Garras de Dragón un Privilegio per Pochi
Garras de Dragón un Privilegio per Pochi Appena ho versato il distillato nel cristallo, il colore ambrato con riflessi ramati mi ha subito comunicato una cosa: l'esclusività.
Garras de Dragón un Privilegio per Pochi
Appena ho versato il distillato nel cristallo, il colore ambrato con riflessi ramati mi ha subito comunicato una cosa: l’esclusività. Ogni bottiglia di Garras de Dragón è numerata, un pezzo unico prodotto in quantità così limitate da rendere ogni sorso un evento raro. Non è un rum per la massa; è un’esperienza pensata per chi sa distinguere il valore del tempo e dell’artigianalità.
Al naso, l’accoglienza è regale. Note di vaniglia e miele di canna si intrecciano a un legno giovane, ma è in bocca che si svela il vero carattere: una rotondità avvolgente di cacao e caramello, che sfuma in un finale di tabacco e cuoio. Quel tocco affumicato, che dà il nome “Artigli del Drago”, è la firma di una tostatura delle botti eseguita con una precisione chirurgica.
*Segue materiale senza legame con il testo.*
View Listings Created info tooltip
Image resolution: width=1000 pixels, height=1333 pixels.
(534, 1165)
La Visione Tabai: Un Ponte tra Due Mondi
Mentre lo sorseggiavo, ho pensato alla famiglia Tabai. La loro storia è affascinante: partendo dalle terre del Piemonte, dove il rigore enologico è una religione, hanno deciso di sfidare i confini del gusto. Hanno costruito un ponte ideale tra la cultura del Barolo e i caldi orizzonti dei Caraibi.
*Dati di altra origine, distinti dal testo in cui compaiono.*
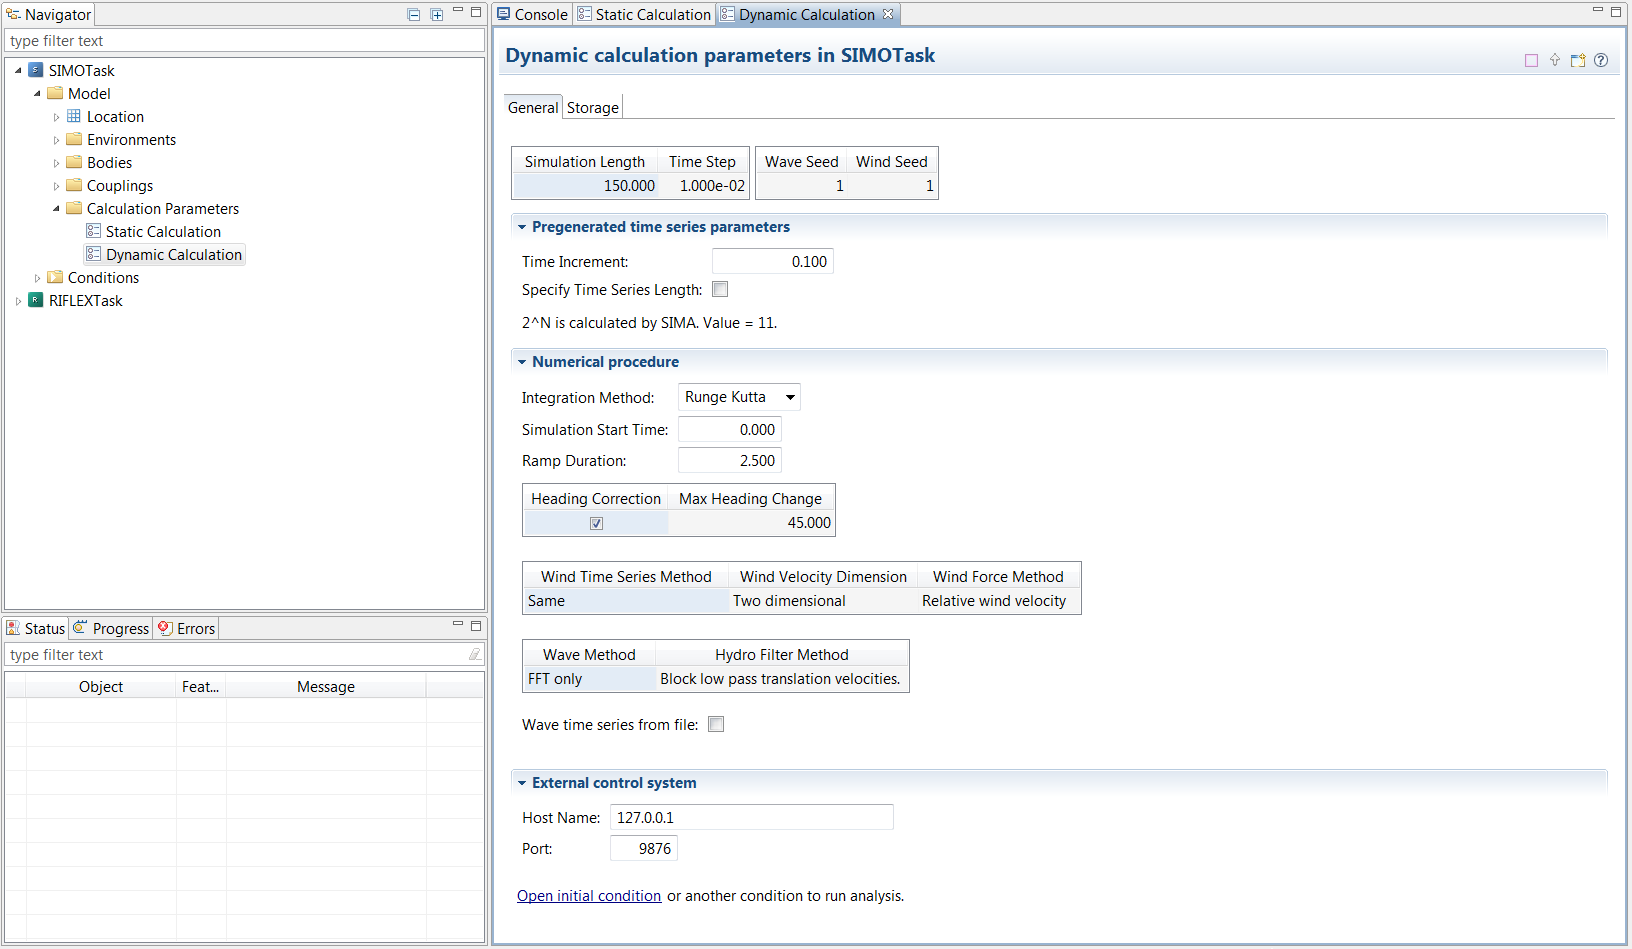This screenshot has height=949, width=1632.
Task: Click the open-in-new-window icon beside help
Action: (x=1578, y=60)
La loro non è una semplice importazione, ma una contaminazione d’eccellenza: La Materia Prima: Selezionata tra Costa Rica e Repubblica Dominicana.
L’Invecchiamento: Cinque anni in clima tropicale, dove il calore accelera la maturazione, concentrando l’anima del distillato.
Il Tocco Italiano: La selezione finale e il blending avvengono con una cura “sartoriale”, tipica della loro sede piemontese. Qui, il fuoco tropicale viene domato dall’eleganza italiana.
L’Olimpo dei Distillati: Dalla Cantina alla Casa Bianca
Ciò che sancisce definitivamente il Garras de Dragón come un prodotto d’élite è il suo prestigio internazionale.
Nel 2025, questo rum ha varcato la soglia della Casa Bianca, entrando a far parte della sua collezione privata.
Questo non è solo un premio; è la certificazione che Tabai ha creato un’opera d’arte liquida, capace di rappresentare l’eccellenza italiana nei luoghi dove si scrive la storia.
Sorseggiare questo rum significa sentirsi parte di quel mondo. È un lusso intellettuale, oltre che sensoriale. È la consapevolezza che, in quel momento, stai gustando qualcosa che è stato curato, protetto e selezionato per emozionare solo i palati più esperti e raffinati.
“Non è solo rum. È l’anima dei Caraibi interpretata dal genio italiano, racchiusa in un numero limitato di bottiglie per chi non si accontenta dell’eccellenza, ma cerca l’unico.”